EXERCISE DESCRIPTION: With the pictures omitted, please transcribe exactly the lines beginning at the one that contains "Click the word 'perfectly' in the final line" and ending with the last line of the records below.

- - -

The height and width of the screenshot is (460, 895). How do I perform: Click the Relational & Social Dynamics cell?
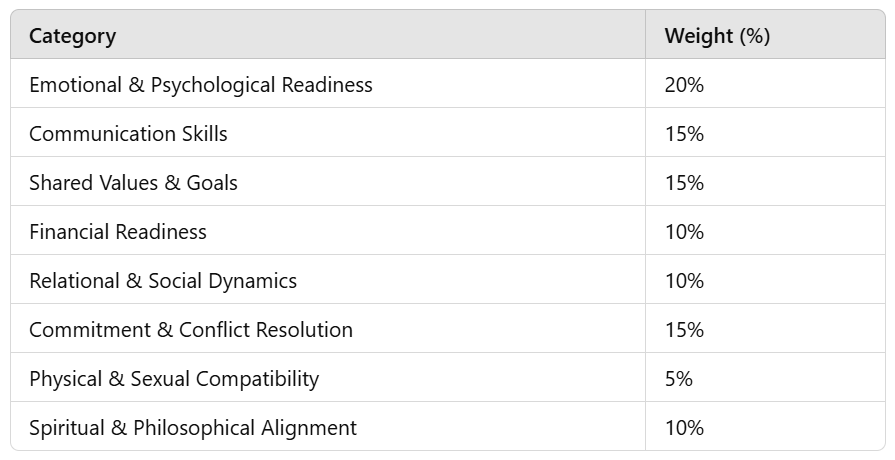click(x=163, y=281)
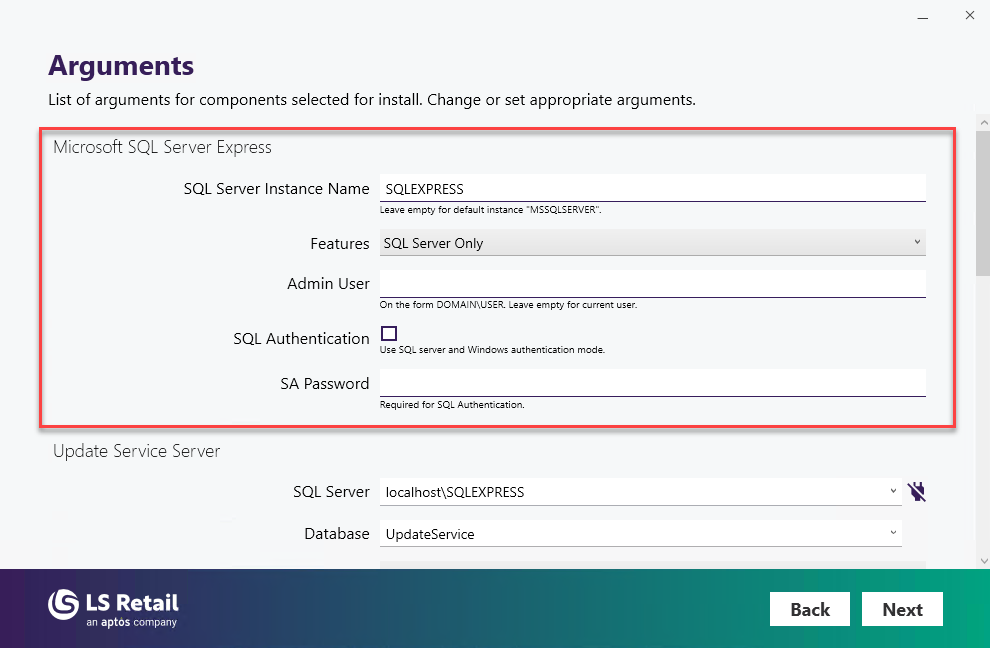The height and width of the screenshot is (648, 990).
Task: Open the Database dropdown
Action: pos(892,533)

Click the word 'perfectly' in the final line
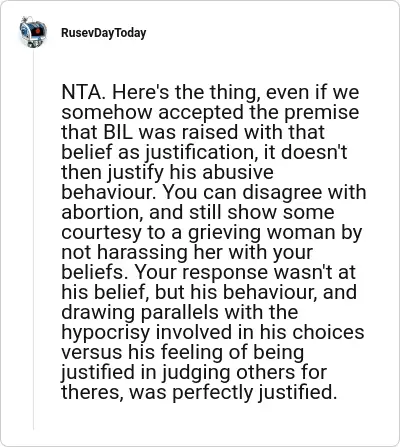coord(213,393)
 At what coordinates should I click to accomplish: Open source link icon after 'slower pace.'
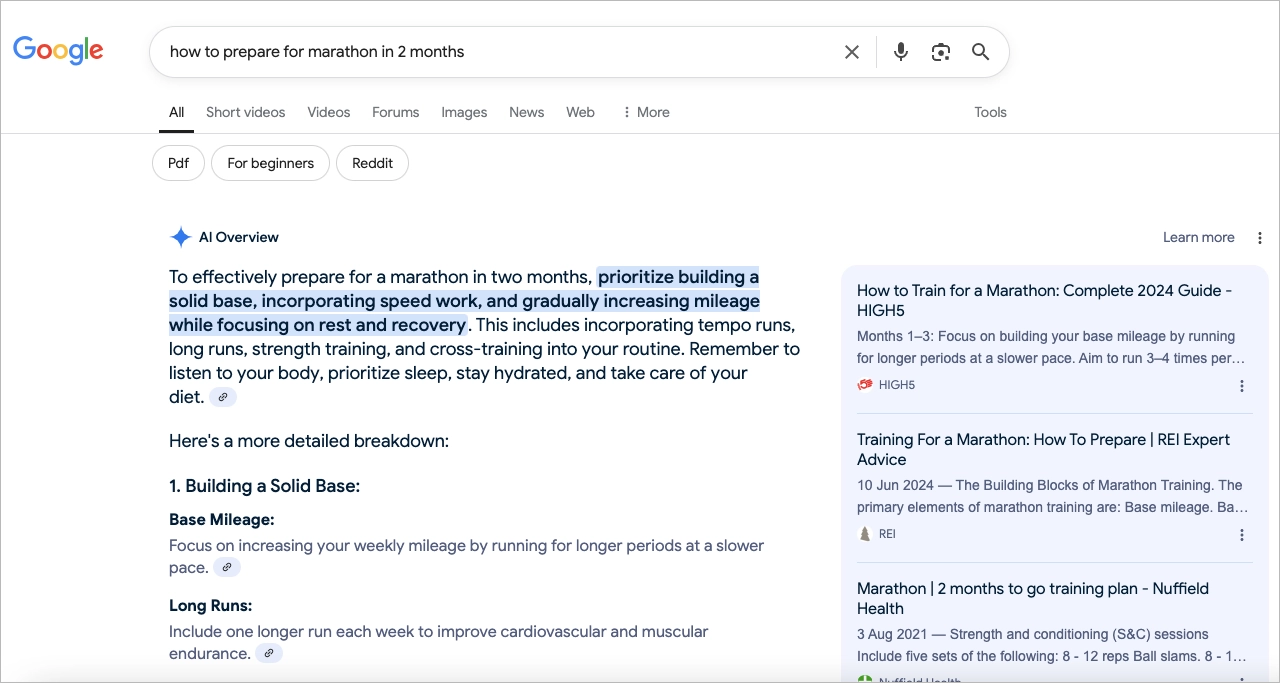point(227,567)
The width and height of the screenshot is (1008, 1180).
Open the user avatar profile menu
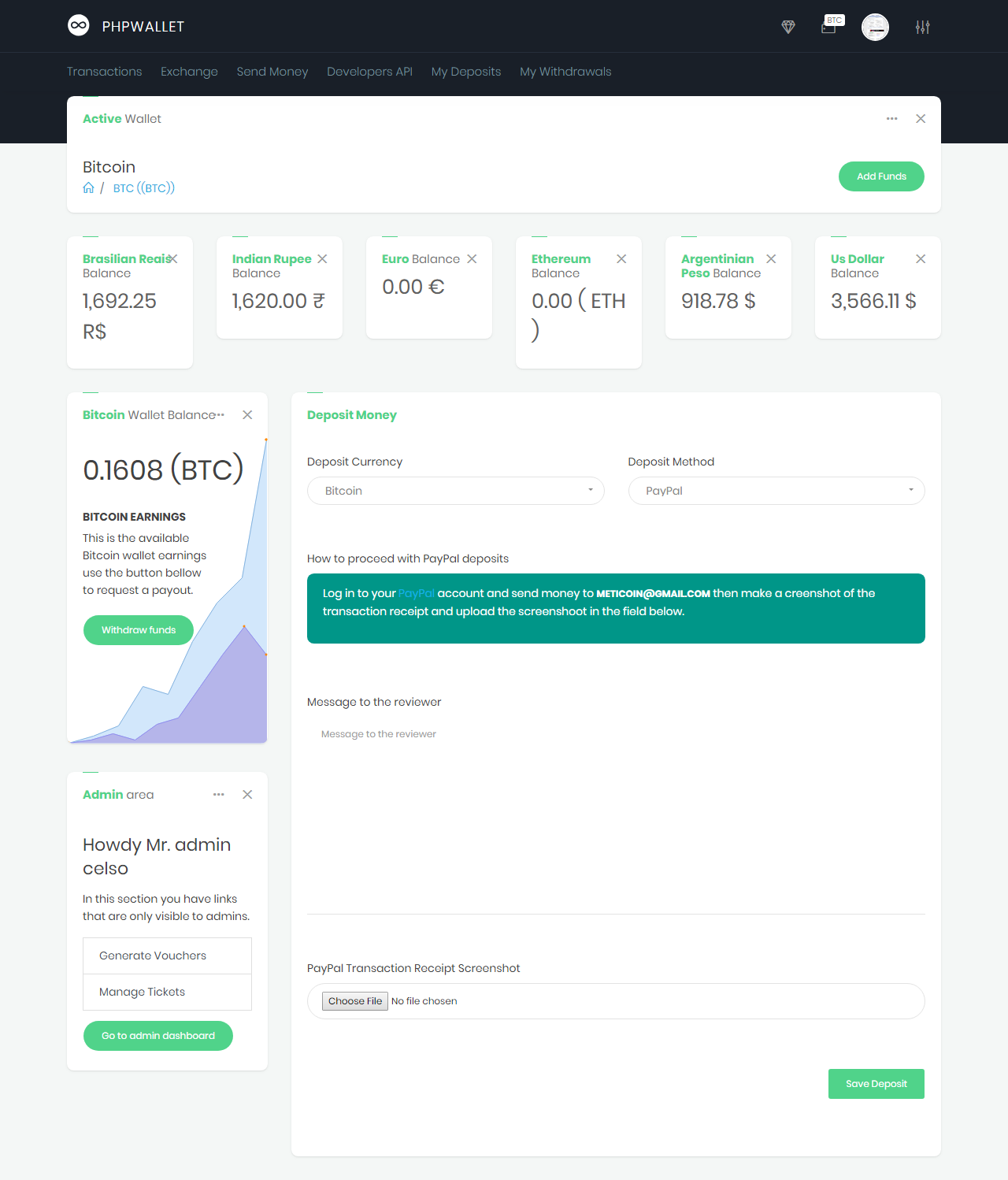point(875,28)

- - -

EXERCISE SOLUTION:
Click the word 'perfectly' in the final line
coord(213,393)
 At what coordinates should I click to accomplish: Open source link icon after 'slower pace.'
point(227,567)
The width and height of the screenshot is (1008, 1180).
Open the user avatar profile menu
point(875,28)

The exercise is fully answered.